Safety and Security
Safety & Security
Sex and Kidnap Offender Information

Sex Offenders

The North Seattle College Safety and Security Department considers the protection of our campus community from sex offenders of significant importance. The objective of the 1990 Community Protection Act was to provide adequate notice to the community concerning sex offenders who are, or will be attending, working or residing on the campus, and to assist our community members in developing constructive plans to prepare themselves and their children for residing near released sex offenders.

Information that is relevant and necessary to protect the public and to counteract the danger created by a particular offender is released pursuant to RCW 4.24.550. The extent and content of the disclosure of relevant and necessary information shall be related to:

  • • The risk posed by the offender to the community
  • • The location where the offender resides, intends to reside, is regularly found, or is employed
  • • The needs of affected community members for information that is necessary to protect their interests and safety.

The manner and mode of dissemination is restricted by the standards set forth by the legislature and interpreted by the Washington State Supreme Court in State v. Ward, 123 Wn. 2d 488, (1994) and its progeny.

Purpose of Notification

An informed public is a safer public. Notification is not intended to increase fear. Sex/kidnap offenders have always lived in our communities. Unless restricted by a court order, sex/kidnap offenders are constitutionally permitted to live wherever they choose. The legislature has determined that the purpose of the Community Protection Act of 1990 is

To assist law enforcement agencies' efforts to protect their communities by providing relevant and necessary information. If the public is provided adequate notice and information, the community can develop constructive plans to prepare themselves and their children for the offender's release.

The Department of Corrections, the Juvenile Rehabilitation Administration and the Indeterminate Sentence Review Board are required to classify all sex offenders released from their facilities into levels of risk (low, moderate or high). These agencies then issue to appropriate law enforcement agencies narrative notices regarding the pending release of sex offenders. The narrative notices describe the identity and criminal history behavior of the offender and shall include a risk level classification for the offender. Upon receiving a narrative notice, local law enforcement agencies review all available information and assign risk-level classifications to all sex offenders about whom information will be disseminated for the purpose of community notification.

Remember that these lists of registered sex offenders only contain the names of sex offenders who are obeying their requirement to register with the sheriff's office.

The North Safety and Security Department maintains records of sex offenders who have been brought to the attention of North Security by the Seattle or King County Police Departments as well as other law enforcement agencies. Additionally, the King County Sheriff's Office maintains an online registry of Level 2 and 3 sex offenders who are registered to live in King County. You can search for offenders by zip code or by an offender's name.

Using this public information to threaten, intimidate or harass sex/kidnap offenders will not be tolerated by the North  Seattle College Administration. This abuse could potentially terminate law enforcement's ability to release this important information to the public.

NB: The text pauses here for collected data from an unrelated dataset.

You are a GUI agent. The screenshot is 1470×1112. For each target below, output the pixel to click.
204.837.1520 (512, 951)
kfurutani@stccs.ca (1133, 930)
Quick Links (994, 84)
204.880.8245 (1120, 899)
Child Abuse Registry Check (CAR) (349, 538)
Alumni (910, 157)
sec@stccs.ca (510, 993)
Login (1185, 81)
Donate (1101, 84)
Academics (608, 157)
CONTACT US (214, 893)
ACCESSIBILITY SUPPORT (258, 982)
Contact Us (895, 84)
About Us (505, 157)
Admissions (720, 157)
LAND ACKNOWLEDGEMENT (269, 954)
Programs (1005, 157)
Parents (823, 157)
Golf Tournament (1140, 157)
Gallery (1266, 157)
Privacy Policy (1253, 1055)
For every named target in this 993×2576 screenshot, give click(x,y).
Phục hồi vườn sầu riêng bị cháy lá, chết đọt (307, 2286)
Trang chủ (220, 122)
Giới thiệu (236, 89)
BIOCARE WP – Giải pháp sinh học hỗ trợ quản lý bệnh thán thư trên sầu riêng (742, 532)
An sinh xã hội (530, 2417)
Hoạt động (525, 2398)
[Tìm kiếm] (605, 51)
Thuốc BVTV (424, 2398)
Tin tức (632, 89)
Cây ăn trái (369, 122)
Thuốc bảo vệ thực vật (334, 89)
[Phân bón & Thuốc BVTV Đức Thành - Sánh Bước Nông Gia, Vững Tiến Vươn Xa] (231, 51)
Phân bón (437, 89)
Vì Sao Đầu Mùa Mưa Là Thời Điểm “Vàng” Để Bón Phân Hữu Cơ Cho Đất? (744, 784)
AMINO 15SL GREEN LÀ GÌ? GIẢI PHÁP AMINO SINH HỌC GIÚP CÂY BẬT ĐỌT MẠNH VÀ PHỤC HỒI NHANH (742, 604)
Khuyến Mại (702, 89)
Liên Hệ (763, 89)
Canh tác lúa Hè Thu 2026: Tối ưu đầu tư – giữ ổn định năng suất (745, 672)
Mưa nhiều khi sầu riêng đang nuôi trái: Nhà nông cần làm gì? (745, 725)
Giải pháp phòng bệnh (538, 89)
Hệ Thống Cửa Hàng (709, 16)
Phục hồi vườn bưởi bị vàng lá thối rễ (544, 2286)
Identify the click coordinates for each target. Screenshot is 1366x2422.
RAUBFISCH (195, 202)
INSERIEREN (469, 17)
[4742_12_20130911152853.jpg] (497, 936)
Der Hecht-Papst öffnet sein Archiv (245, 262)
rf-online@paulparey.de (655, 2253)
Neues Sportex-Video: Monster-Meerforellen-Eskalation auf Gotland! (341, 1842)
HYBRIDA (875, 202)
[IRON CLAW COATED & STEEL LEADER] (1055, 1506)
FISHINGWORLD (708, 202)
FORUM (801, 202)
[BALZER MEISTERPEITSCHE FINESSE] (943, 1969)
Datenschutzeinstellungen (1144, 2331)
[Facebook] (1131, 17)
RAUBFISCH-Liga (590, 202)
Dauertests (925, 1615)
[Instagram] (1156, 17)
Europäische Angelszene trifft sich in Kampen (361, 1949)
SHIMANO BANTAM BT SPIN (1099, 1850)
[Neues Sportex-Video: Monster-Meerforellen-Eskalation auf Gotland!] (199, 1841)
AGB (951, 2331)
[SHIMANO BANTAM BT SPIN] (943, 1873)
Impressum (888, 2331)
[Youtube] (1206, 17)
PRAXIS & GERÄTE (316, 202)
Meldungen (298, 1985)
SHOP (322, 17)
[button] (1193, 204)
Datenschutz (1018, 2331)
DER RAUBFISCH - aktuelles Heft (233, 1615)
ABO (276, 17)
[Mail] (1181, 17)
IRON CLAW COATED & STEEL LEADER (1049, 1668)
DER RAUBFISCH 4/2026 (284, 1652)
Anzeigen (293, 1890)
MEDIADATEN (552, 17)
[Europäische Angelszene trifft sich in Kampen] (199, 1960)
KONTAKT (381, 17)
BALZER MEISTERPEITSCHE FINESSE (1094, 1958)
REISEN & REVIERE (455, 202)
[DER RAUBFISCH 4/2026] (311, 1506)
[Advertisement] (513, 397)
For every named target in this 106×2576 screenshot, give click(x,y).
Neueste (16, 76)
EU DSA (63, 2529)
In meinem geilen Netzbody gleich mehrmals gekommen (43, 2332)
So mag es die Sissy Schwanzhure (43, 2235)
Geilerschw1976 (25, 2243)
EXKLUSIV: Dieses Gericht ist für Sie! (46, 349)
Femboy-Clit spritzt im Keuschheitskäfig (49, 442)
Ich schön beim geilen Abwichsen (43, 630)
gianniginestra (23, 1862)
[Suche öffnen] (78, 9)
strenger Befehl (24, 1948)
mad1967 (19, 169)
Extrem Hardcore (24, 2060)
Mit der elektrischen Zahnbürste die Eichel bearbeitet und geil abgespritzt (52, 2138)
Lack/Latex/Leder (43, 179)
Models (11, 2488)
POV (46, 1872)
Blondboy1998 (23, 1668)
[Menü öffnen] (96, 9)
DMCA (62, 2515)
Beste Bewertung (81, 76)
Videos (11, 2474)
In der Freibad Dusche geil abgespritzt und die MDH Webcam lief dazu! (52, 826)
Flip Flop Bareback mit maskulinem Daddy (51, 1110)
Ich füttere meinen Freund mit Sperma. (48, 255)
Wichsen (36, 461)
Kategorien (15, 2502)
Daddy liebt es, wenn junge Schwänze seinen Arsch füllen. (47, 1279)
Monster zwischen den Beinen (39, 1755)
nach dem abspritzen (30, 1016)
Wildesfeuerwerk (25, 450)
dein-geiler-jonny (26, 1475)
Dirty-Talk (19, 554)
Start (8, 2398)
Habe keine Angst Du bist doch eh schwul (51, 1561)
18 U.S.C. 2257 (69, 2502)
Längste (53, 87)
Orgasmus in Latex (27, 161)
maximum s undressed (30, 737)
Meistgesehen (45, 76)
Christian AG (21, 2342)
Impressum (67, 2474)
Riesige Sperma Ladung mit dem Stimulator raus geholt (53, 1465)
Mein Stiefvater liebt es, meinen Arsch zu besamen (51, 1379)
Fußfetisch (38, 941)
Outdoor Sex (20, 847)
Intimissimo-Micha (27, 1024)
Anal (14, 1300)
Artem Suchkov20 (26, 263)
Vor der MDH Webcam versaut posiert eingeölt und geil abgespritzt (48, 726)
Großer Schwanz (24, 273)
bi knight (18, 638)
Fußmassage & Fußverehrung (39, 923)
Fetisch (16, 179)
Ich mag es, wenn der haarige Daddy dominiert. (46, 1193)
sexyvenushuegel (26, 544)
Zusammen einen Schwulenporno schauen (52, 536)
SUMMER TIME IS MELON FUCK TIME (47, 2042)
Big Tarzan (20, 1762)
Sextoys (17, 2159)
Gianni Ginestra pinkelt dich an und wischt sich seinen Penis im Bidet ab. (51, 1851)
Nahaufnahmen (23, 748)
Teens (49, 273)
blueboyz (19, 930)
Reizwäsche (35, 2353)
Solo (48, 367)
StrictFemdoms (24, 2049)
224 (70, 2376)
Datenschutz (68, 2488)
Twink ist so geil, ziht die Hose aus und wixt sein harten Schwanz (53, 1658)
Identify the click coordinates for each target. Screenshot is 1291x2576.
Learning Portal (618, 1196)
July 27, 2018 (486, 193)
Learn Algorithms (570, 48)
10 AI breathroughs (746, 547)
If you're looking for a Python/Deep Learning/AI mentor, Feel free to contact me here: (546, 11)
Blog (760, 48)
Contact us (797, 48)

What are the different sex offender levels and what do they mean?

Level I

The vast majority of registered sex offenders are classified as Level 1 offenders. They are considered at low risk to re-offend. These individuals may be first time offenders and they are usually known by their victims. They normally have not exhibited predatory type characteristics and most have successfully participated or are participating in approved treatment programs. Many are first time offenders. Level I offenders may not be the subject of general public notification.

Washington State Law strictly limits public disclosure of all Level I Registered Sex Offender information. Information shall be shared with other law enforcement agencies. Upon request, relevant, necessary and accurate information may be disclosed to any victim or witness to the offense and to any individual community member who lives near the residence where the offender resides, expects to reside, or is regularly found. Level I offenders may not be the subject of general public notification.

 

Level II

Level 2 offenders have a moderate risk of re-offending. They generally have more than one victim and the abuse may be long term. These offenders usually groom their victims and may use threats to commit their crimes. They have a higher likelihood of re-offending than the Level 1 offenders. They are considered a higher risk to re-offend, because of the nature of their previous crime(s) and lifestyle (drug and alcohol abuse and other criminal activity). Some have refused to participate or failed to complete approved treatment programs. Typically these individuals do not appreciate the damage they have done to their victims.

Washington State Law Prohibits the Public Disclosure of Level II Registered Sex Offenders except under specific criteria. Level II notifications including relevant, necessary and accurate information may be disclosed to public and private schools, child day care centers, family day care providers, businesses and organizations that serve primarily children, women or vulnerable adults, and neighbors and community groups near the residence where the offender resides, expects to reside, or is regularly found. Level II offenders may not be the subject of general public notification.

 

Level III

Level 3 offenders are the greatest risk to the community. Most are predatory, have other violent crime convictions, refused treatment and are known substance abusers. Community notification is the most extensive.

Washington State Law permits notifications about Level III offenders that include relevant, accurate and necessary information. This information may be disclosed to the public at large.